To perform this test I assembled some of the corpora, ran a fairly naïve Python script over them to extract frequency counts of the data in JSON format, and then fed them into a Protovis Javascript program to represent the data as a variable scatter plot.
The results show not only which tags were in use in which periods, but also the waves of activity upon the WWW project pages. It's important to realise that the modification times of files were used, so the bubbles correspond to the last possible date on which the content, including the tags, could have been added to the files.
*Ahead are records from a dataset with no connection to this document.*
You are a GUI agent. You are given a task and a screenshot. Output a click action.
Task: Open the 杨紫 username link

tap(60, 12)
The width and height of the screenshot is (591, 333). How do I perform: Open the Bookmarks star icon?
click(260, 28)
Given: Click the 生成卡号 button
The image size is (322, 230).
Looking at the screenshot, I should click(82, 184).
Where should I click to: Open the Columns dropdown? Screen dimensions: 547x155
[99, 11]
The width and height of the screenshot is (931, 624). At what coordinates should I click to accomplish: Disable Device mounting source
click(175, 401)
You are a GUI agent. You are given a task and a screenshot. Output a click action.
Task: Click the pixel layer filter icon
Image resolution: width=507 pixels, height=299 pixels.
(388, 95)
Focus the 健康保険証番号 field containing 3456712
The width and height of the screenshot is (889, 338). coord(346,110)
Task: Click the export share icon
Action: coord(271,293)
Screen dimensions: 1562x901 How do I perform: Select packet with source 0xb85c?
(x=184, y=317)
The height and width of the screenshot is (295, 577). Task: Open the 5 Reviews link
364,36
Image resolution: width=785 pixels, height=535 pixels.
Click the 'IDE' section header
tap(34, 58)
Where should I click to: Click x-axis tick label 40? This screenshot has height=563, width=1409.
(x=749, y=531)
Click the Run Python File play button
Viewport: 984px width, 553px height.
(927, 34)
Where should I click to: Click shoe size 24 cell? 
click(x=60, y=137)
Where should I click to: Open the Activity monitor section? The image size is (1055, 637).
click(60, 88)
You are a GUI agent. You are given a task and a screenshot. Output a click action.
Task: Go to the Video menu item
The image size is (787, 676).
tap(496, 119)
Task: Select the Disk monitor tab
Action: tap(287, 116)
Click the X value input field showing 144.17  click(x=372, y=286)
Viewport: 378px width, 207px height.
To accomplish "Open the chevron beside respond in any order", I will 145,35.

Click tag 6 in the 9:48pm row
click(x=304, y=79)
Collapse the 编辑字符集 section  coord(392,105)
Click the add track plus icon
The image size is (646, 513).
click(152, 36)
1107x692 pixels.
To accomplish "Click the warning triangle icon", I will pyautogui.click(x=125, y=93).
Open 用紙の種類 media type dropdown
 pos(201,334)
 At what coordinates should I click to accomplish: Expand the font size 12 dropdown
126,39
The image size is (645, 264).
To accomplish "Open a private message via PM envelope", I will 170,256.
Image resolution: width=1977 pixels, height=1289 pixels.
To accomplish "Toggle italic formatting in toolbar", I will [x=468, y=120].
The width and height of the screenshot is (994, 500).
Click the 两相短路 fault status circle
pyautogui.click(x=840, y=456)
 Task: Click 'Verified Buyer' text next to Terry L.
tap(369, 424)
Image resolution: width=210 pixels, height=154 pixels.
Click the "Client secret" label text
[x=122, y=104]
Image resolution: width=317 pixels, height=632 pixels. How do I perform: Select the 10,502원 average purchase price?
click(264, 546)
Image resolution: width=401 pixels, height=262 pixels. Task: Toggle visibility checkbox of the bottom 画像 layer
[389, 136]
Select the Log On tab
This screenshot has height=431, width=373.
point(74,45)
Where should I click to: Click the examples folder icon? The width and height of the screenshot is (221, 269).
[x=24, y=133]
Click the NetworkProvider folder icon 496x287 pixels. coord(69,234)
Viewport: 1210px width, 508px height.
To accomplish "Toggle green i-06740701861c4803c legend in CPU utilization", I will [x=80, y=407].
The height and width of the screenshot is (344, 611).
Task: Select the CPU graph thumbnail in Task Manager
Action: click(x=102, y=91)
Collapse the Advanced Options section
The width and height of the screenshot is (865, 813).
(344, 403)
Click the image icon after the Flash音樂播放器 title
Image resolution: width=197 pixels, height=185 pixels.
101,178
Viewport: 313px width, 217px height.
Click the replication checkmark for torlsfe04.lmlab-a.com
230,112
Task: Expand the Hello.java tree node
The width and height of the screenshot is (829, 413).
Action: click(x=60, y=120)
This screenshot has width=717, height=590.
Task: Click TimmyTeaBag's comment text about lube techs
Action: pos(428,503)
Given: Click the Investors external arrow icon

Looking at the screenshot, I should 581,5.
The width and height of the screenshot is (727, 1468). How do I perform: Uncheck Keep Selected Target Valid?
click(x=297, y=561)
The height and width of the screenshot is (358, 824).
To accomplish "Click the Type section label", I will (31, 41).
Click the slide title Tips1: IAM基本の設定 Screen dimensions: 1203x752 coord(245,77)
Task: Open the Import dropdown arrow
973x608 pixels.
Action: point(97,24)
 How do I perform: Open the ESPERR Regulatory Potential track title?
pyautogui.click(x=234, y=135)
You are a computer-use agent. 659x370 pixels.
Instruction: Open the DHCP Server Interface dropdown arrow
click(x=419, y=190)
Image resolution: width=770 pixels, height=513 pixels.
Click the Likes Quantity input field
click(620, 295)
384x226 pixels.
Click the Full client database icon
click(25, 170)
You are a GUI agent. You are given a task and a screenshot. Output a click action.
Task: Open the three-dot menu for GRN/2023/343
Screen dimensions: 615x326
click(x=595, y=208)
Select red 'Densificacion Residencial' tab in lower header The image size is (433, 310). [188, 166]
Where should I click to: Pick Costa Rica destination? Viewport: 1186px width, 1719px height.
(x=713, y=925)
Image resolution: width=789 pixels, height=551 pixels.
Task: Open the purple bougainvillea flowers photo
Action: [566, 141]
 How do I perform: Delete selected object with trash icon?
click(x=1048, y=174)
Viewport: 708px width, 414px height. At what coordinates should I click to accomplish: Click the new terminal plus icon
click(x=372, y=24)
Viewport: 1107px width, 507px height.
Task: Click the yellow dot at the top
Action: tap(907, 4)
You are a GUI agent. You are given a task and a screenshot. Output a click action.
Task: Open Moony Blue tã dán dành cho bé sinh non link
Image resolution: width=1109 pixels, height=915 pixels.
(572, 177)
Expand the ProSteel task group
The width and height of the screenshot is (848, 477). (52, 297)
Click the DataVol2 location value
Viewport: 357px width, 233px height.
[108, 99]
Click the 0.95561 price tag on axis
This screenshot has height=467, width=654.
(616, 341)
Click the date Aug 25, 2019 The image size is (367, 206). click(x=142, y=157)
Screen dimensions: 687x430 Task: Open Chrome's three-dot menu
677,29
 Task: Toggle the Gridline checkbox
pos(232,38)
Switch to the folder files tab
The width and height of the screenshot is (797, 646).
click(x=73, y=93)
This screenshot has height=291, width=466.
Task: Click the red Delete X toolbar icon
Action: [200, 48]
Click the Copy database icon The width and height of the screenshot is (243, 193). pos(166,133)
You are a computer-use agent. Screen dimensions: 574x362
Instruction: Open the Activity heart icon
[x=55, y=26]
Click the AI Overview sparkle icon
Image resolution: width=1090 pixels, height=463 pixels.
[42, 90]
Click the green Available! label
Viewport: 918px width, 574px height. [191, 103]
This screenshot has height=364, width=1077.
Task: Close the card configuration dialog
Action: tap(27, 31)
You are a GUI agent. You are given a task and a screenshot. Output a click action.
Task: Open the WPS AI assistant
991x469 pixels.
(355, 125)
Though what are referred to as tags would later be more properly referred to as elements, the term tag is used very commonly in the early HTML literature, and is therefore retained here. The tags are ordered by frequency of use. Closing tags were ignored.
There were 14 reasonably common tags used in 1990 and 1991, and 17 overall including LISTING, OL, and HP2. All of them were used very early on, except for ADDRESS and NEXTID. The later introduction of NEXTID is easy to explain since it was a mechanism really only used to assist the NeXT client in its editing capacity. The late introduction of ADDRESS may simply be a skew feature from the use of modification times, or a late choice in what to include in HTML.
The use of HP2 is limited, I believe, to the early porting of a CERN SGML, SGMLguid, manual into HTML. One very interesting feature is the early use of OL, which goes out of fashion and then comes back towards the end of 1992, perhaps when its utility was realised.
There were two places where Proto HTML could said to be defined. One was in documentation, the other in code. In a careful environment, documentation and code would match, but in the hectic early days of the web with the innovation taking place, this was of course not so.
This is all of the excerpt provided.